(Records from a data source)
________________

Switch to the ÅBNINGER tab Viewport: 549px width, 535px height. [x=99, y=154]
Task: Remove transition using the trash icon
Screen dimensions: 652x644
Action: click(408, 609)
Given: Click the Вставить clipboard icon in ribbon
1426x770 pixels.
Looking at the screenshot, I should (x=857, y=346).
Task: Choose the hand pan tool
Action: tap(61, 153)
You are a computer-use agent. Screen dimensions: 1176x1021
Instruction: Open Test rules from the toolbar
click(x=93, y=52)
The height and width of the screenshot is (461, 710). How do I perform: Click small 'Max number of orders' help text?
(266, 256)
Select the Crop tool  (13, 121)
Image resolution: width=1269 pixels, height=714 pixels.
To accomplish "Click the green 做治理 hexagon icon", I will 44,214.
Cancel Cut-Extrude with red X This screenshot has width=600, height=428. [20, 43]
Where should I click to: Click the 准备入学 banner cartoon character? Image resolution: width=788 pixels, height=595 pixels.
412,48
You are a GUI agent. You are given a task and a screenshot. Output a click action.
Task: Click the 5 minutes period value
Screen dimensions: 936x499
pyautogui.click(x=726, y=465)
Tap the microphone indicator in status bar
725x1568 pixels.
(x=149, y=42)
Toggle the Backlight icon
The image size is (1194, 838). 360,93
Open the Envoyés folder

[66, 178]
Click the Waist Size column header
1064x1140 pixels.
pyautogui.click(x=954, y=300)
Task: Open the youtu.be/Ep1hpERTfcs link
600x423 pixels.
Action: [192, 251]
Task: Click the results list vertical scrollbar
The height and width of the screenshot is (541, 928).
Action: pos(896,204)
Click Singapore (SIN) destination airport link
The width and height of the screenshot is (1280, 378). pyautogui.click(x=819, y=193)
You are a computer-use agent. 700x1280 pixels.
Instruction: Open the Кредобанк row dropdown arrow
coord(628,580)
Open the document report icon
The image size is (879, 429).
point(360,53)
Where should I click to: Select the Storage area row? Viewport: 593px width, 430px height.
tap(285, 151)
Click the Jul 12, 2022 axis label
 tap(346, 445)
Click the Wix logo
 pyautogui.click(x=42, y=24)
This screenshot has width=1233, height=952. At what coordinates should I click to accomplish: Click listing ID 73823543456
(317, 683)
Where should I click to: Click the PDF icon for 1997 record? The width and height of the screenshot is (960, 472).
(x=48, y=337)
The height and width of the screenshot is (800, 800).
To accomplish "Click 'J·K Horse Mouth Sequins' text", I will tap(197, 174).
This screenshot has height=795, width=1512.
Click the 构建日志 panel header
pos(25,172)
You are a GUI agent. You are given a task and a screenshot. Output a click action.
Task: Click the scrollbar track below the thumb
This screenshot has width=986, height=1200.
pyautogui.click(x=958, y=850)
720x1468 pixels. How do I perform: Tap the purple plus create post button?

________________

What is needed: The word to find is "scrollbar". Copy every line of the records that holds it.

Solution to this problem:
Task: Click the results list vertical scrollbar
Task: Click the scrollbar track below the thumb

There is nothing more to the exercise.